What you need to do: The answer must be every line below that contains the string "computer".

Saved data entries
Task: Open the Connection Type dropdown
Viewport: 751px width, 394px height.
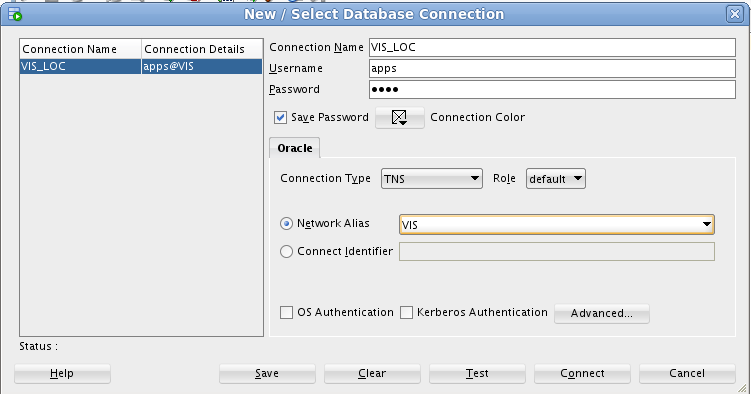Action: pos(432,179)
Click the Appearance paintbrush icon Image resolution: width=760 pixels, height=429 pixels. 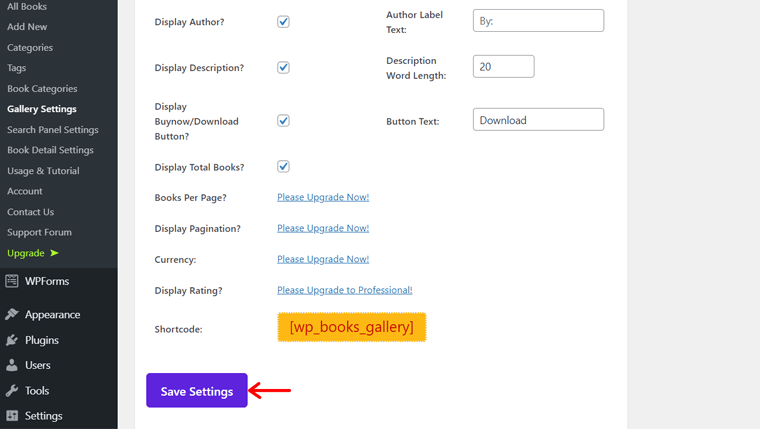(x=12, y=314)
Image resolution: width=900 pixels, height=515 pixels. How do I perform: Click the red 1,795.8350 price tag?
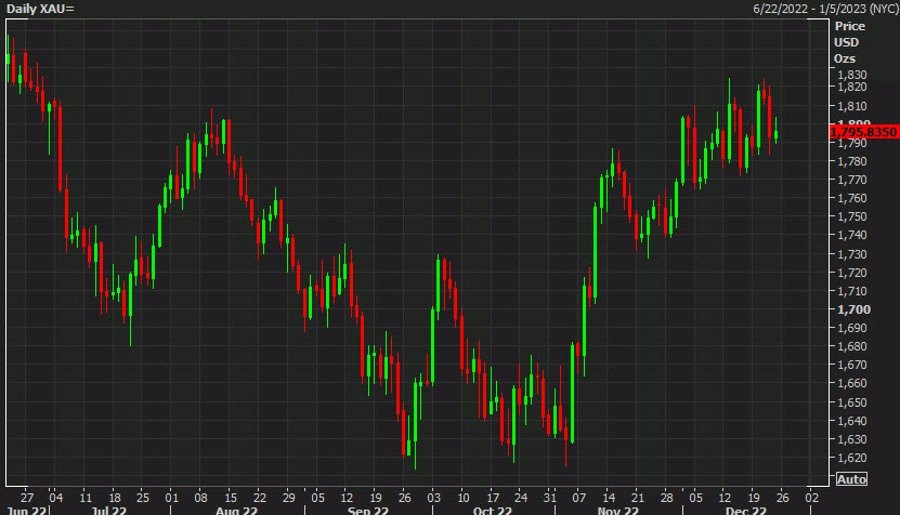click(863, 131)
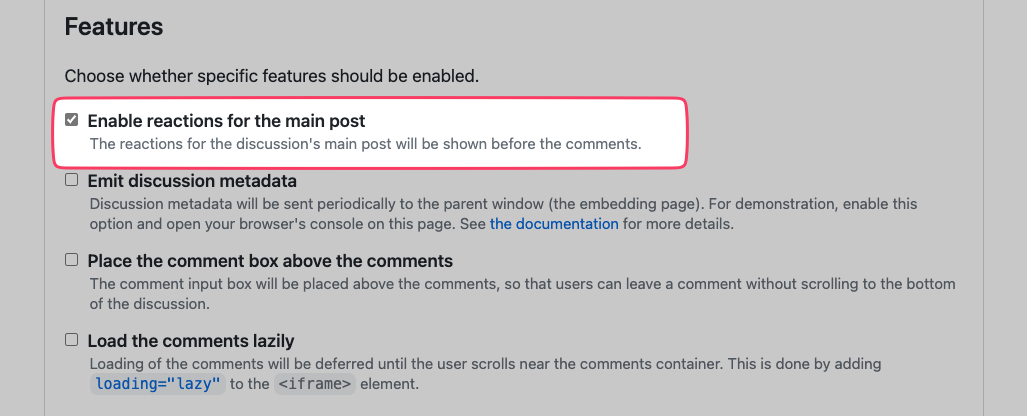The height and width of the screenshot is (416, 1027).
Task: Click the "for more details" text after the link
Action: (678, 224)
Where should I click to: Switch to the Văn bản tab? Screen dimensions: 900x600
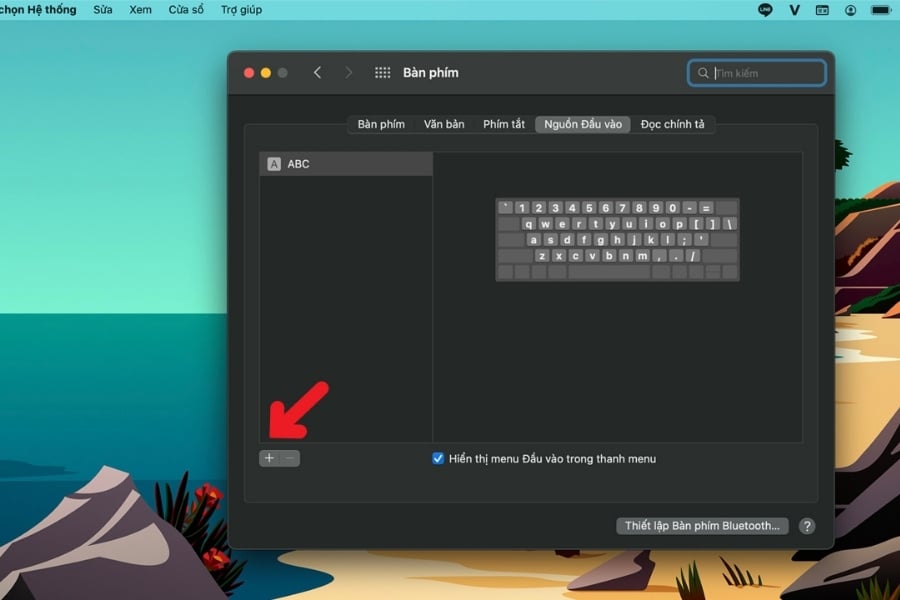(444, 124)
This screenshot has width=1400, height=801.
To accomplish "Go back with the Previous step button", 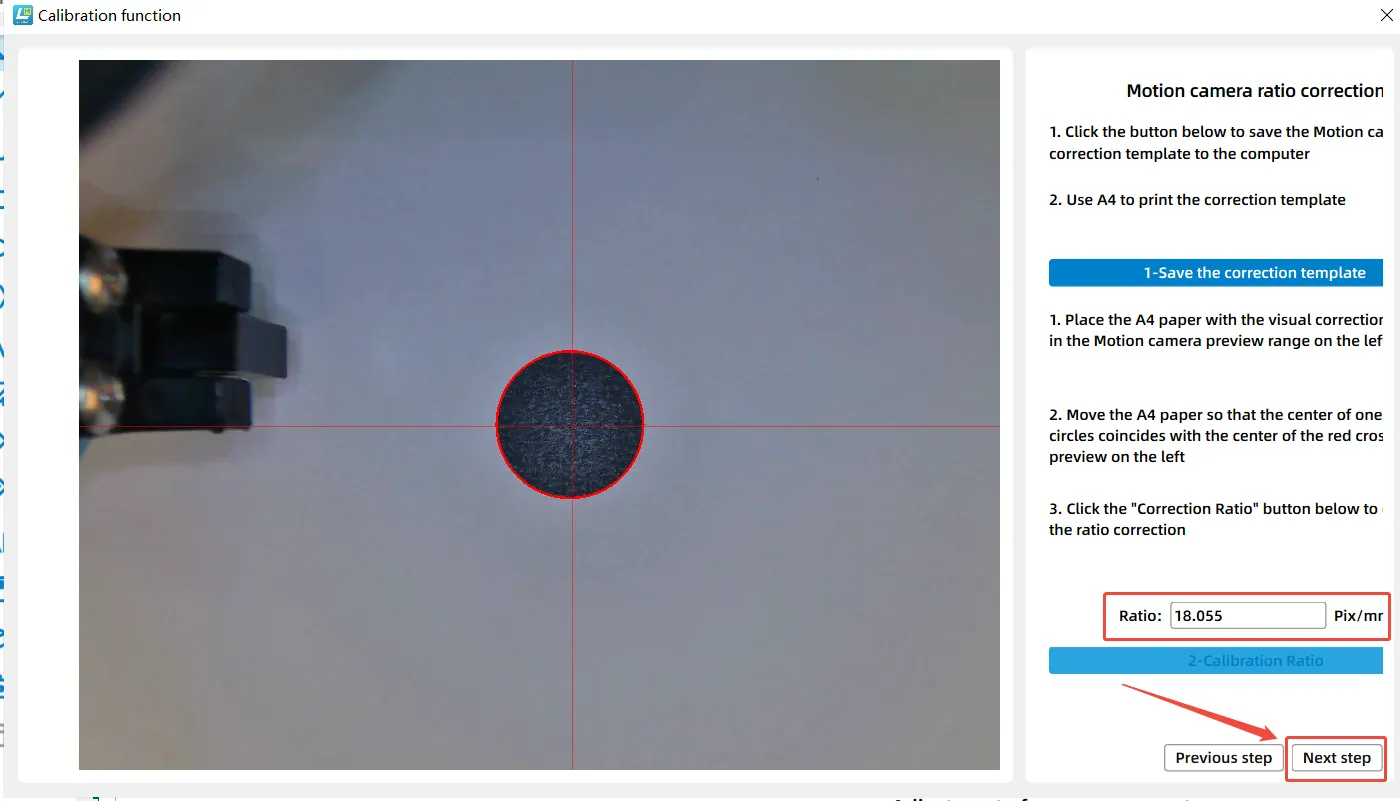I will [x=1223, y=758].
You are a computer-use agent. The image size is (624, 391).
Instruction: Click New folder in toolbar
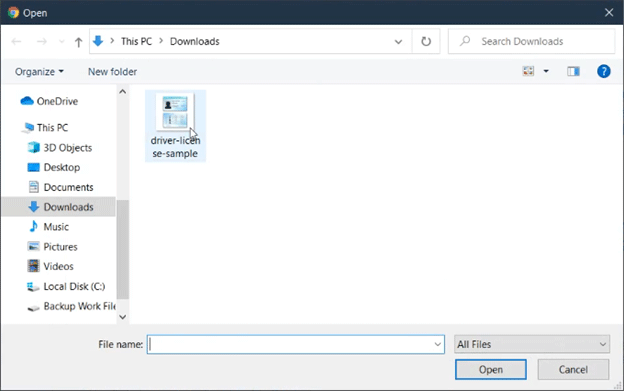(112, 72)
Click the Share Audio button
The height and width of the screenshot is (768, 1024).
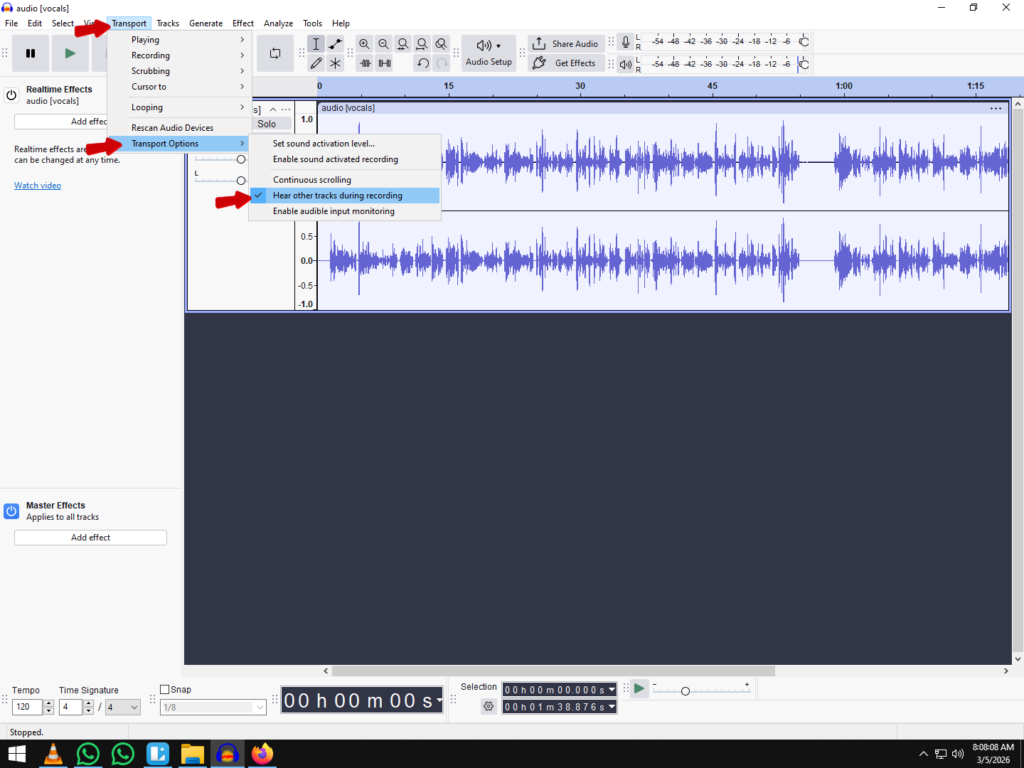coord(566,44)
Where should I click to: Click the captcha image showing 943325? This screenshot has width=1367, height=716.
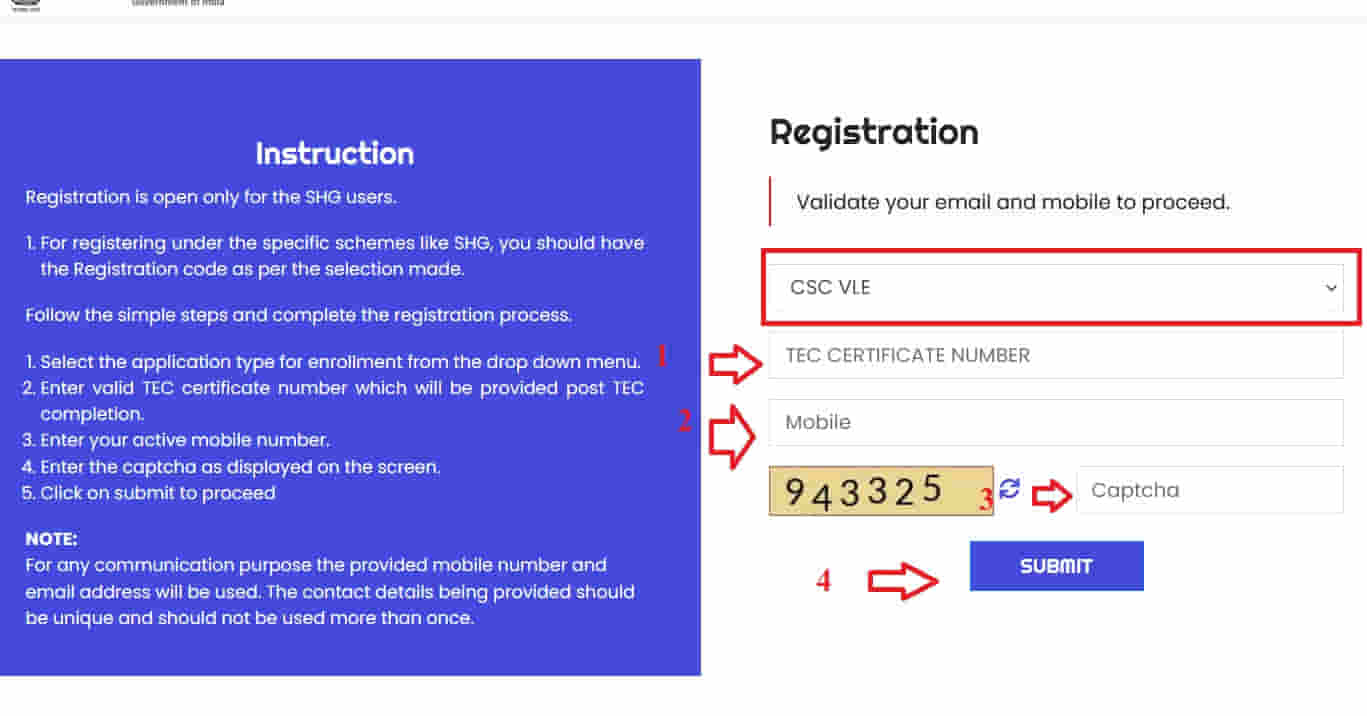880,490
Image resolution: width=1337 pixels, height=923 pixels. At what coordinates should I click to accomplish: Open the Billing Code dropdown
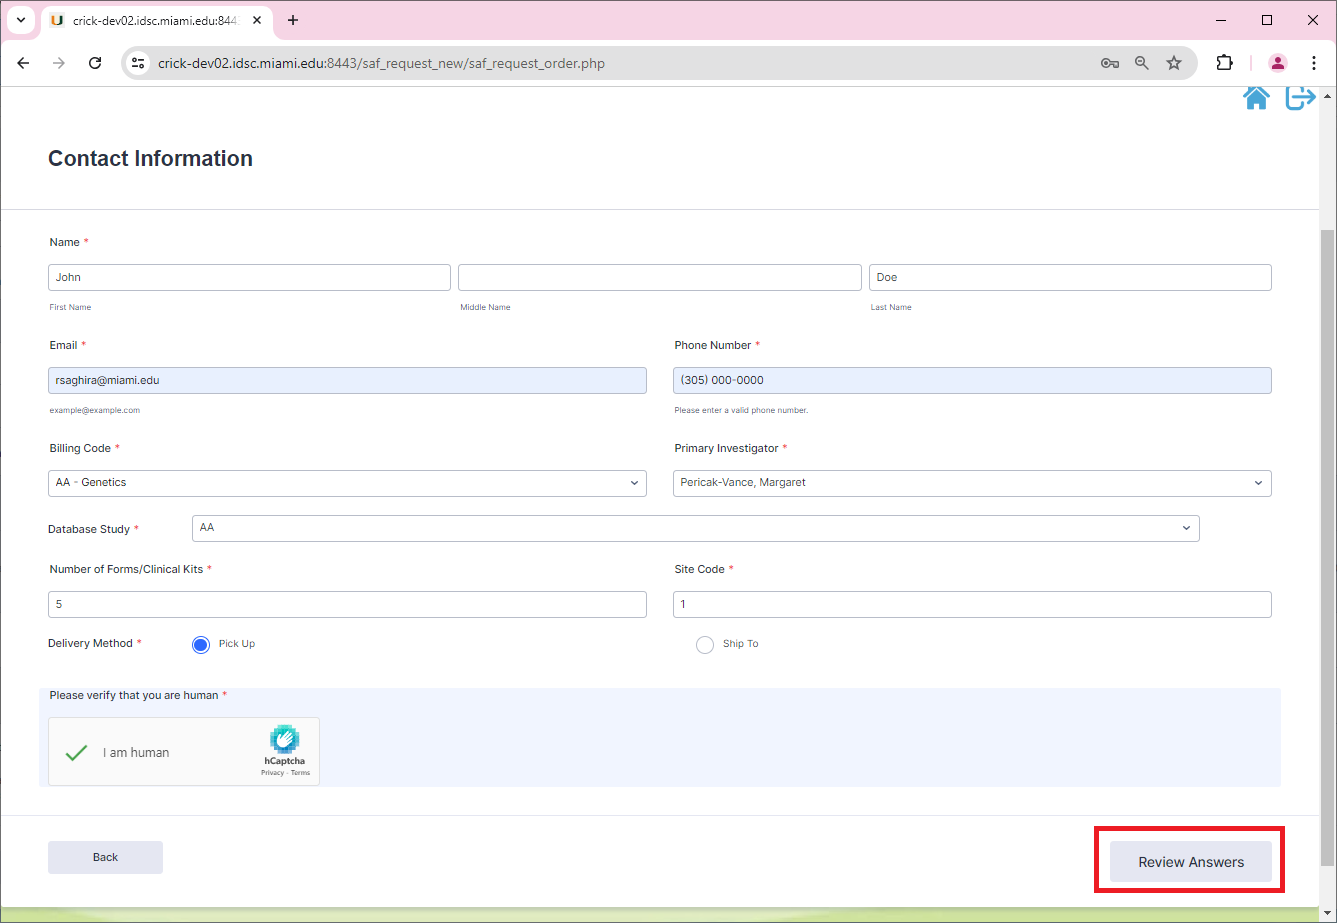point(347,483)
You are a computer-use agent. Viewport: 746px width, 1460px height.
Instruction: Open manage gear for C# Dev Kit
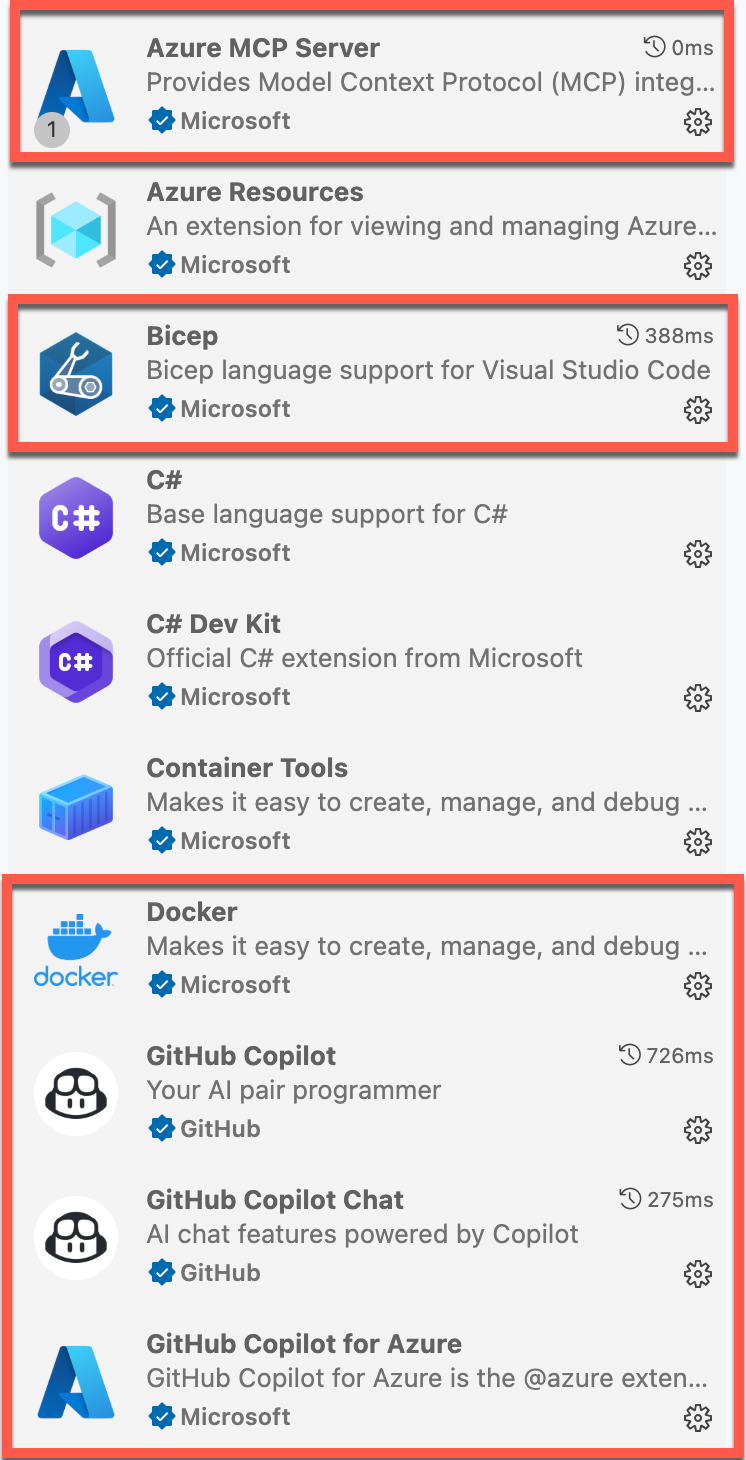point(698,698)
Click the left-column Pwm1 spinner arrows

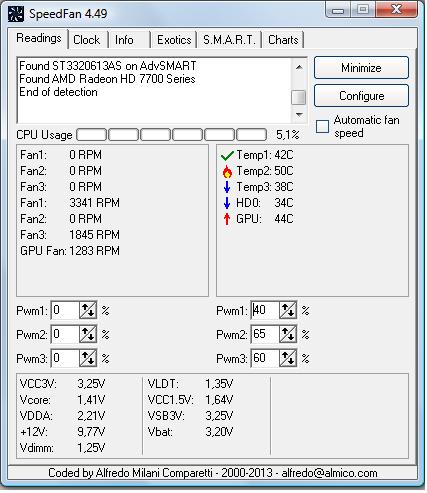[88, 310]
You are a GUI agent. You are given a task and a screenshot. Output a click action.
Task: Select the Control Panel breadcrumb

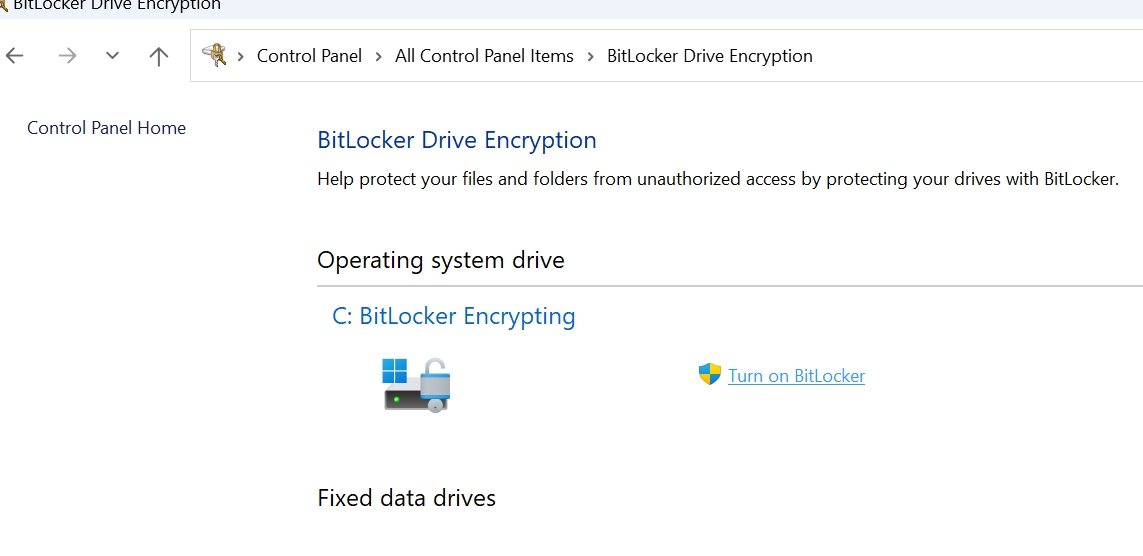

Answer box:
You are a computer-use agent. The image size is (624, 391).
You are a computer-use agent. Viewport: 746px width, 1460px height.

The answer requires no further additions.